Hey, hey, hey nego: você está na sintonia do seu podcast Quarentena Marginal

Coletivo Cia Hip Hop promove discussões durante o isolamento social

Texto: Jean Albuquerque

Imagem em destaque: Coletivo Cia Hip Hop – Foto: Arquivo Pessoal

Com a ideia de trazer a linguagem da periferia para tratar de temas presentes no cotidiano dos moradores das quebradas de Alagoas, o podcast Quarentena Marginal desde abril tem feito diálogos sobre a situação da população carcerária e fake news, além de outros assuntos em meio à pandemia da Covid-19. A empreitada é realizada pelo coletivo Cia Hip Hop que vem promovendo discussões durante a quarentena.

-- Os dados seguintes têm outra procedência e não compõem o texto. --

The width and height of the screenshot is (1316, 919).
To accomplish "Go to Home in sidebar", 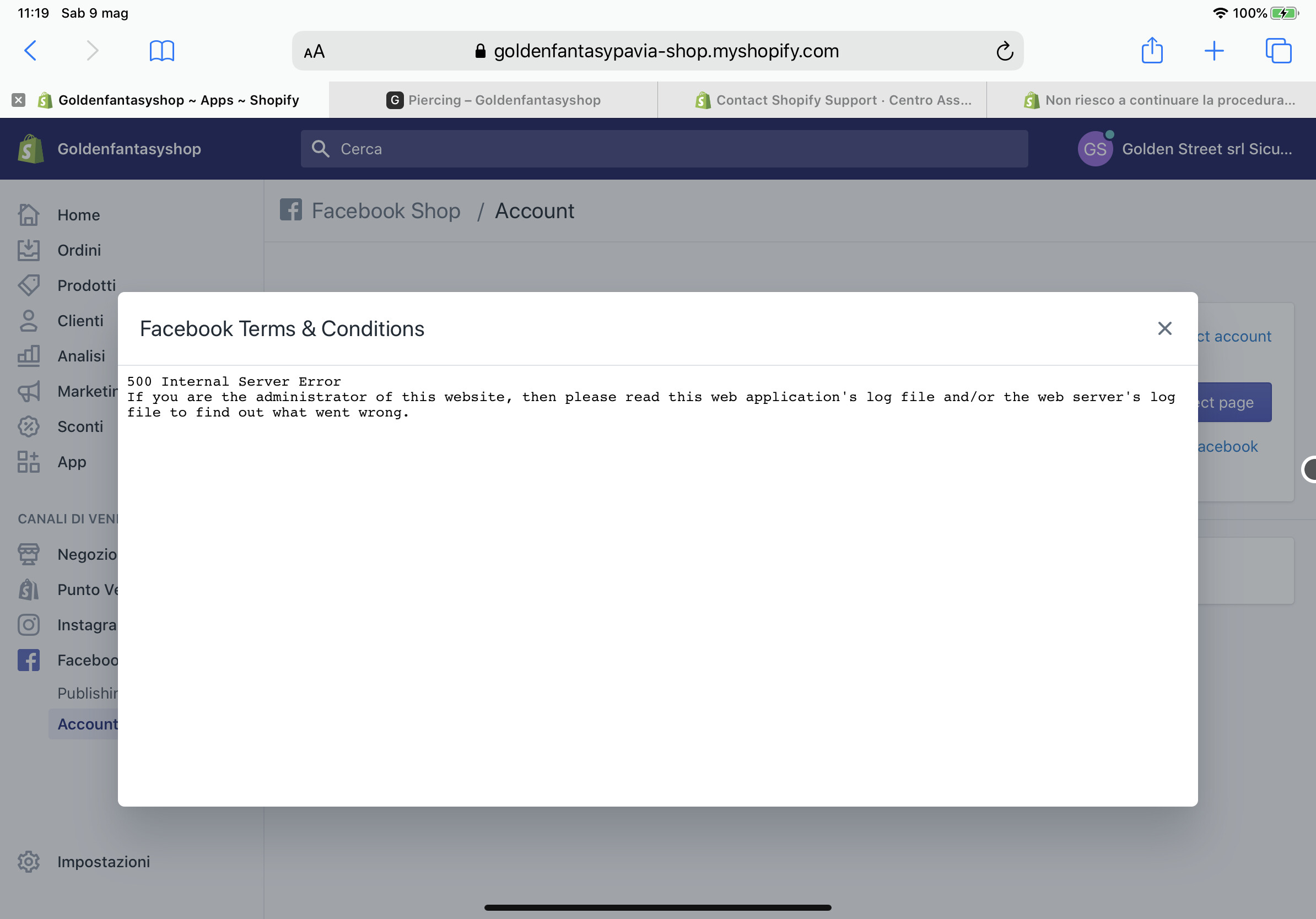I will coord(78,215).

Segundo o integrante do coletivo Cia, Guilherme Leão, o projeto propõe trazer uma narrativa a partir do olhar da periferia, o viés daqueles que sustentam a injusta pirâmide social. “Então, é importante a gente ter o nosso olhar a partir das coisas que estão acontecendo, dos fatos e não só esperar que a mídia hegemônica, a mídia burguesa, a mídia das pessoas que têm dinheiro narrem os fatos para a gente. Enquanto seres que estamos pensando a realidade que possamos contribuir com esse pensamento para a galera poder refletir conosco”, defende.

A Iniciativa, que começou há alguns meses como Web Rádio oferecendo para seus ouvintes uma programação 24 horas por dia, hoje se concentra em promover semanalmente lives intituladas: Ideia de Mil Grau que são disponibilizadas como formato de um podcast no site de jornalismo independente local Mídia Caeté e no formato de vídeo para o canal no youtube da Cia Hip Hop.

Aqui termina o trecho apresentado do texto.